Render as a JSON list of strings the lines beginning with the one that contains "Click the vertical" and running through the one that contains "[x=649, y=58]", both included. Give one string per line and omit any blank lines.

_DATA ROWS_:
================

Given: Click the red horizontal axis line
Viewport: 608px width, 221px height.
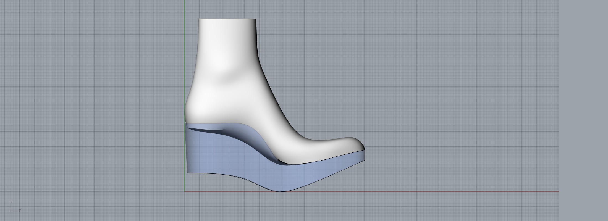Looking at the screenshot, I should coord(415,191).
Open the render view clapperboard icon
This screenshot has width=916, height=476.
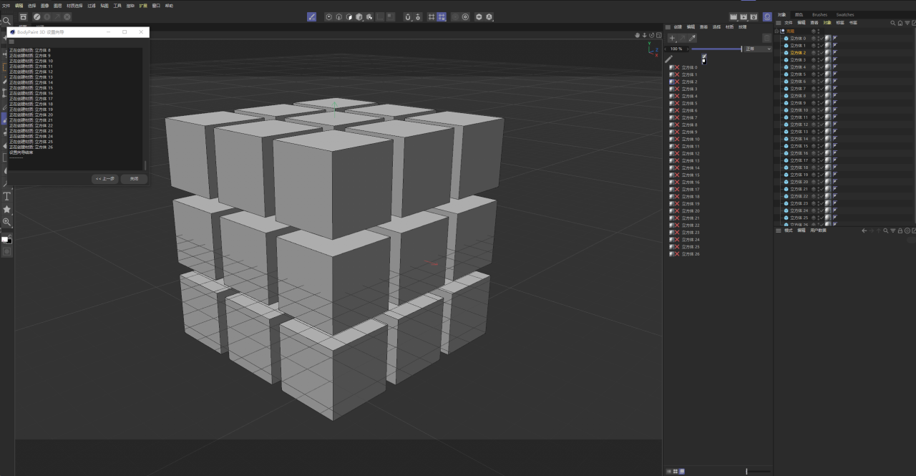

================

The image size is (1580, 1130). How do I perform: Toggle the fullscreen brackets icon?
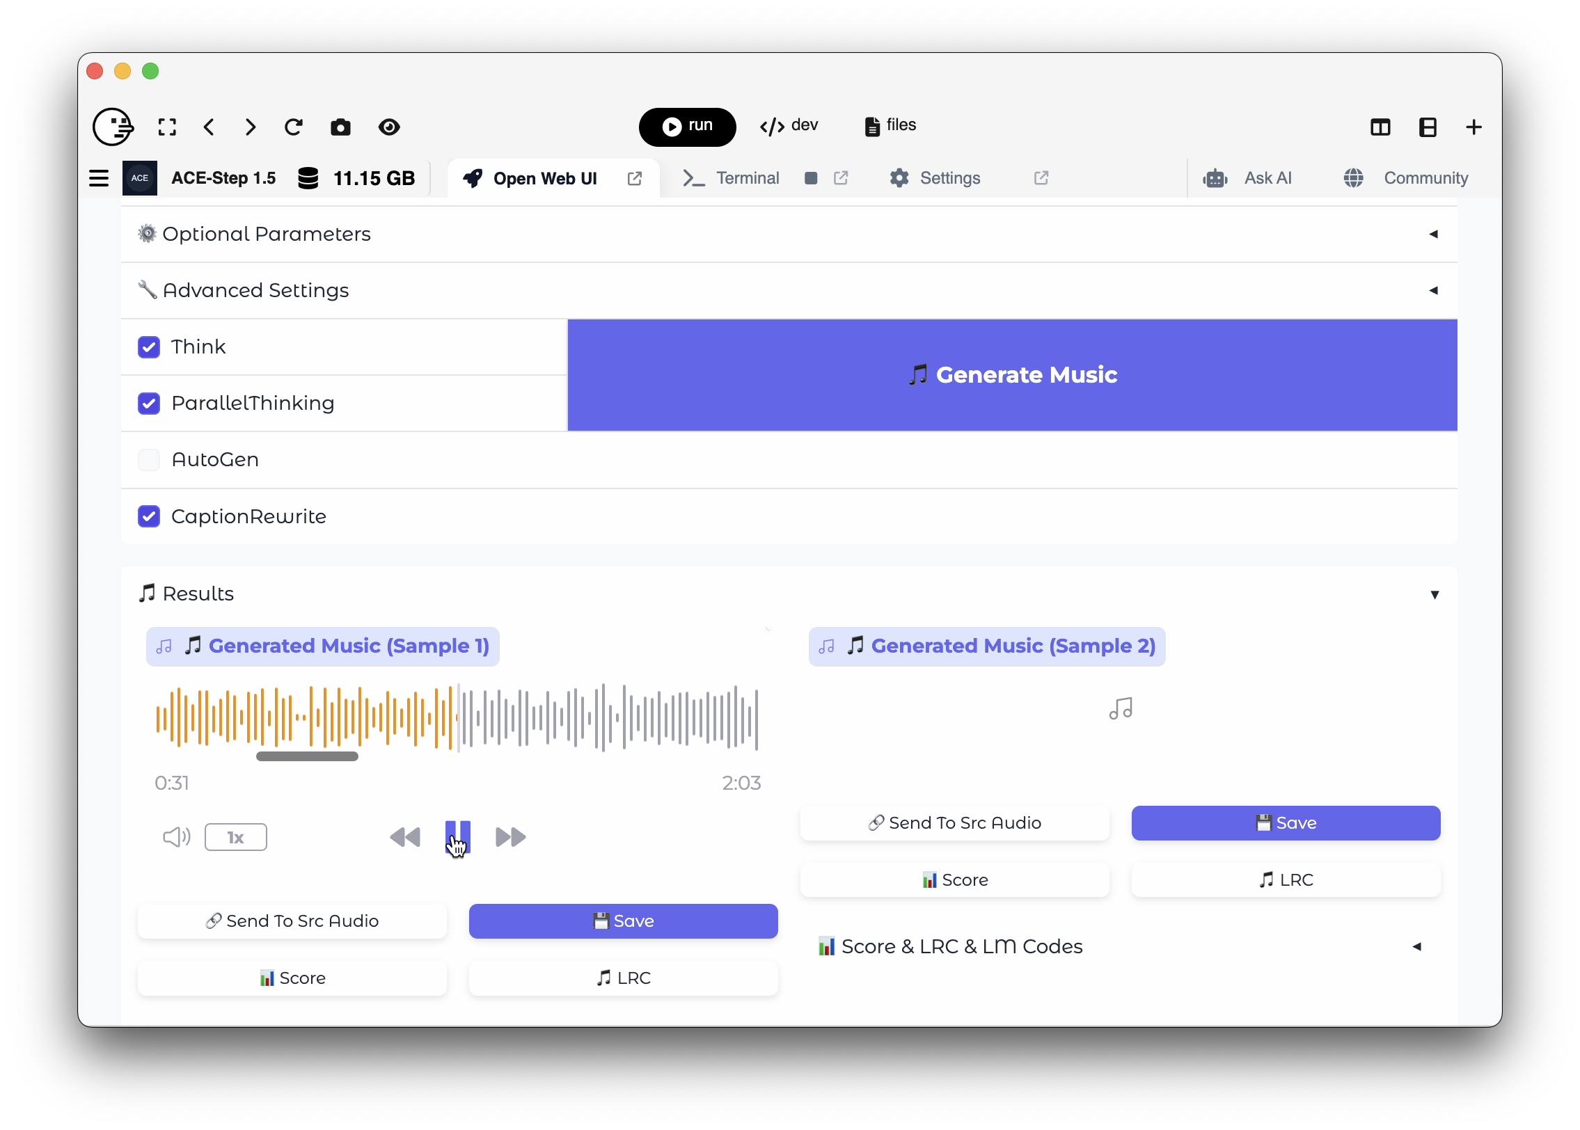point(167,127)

================

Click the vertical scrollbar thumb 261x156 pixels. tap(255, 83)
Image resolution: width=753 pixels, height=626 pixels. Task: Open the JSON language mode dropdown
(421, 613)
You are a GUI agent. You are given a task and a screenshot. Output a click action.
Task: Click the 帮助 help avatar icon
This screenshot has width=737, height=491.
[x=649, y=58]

================

_CORRECT RESULT_:
[
  "Click the vertical scrollbar thumb 261x156 pixels. tap(255, 83)",
  "Image resolution: width=753 pixels, height=626 pixels. Task: Open the JSON language mode dropdown",
  "(421, 613)",
  "You are a GUI agent. You are given a task and a screenshot. Output a click action.",
  "Task: Click the 帮助 help avatar icon",
  "This screenshot has width=737, height=491.",
  "[x=649, y=58]"
]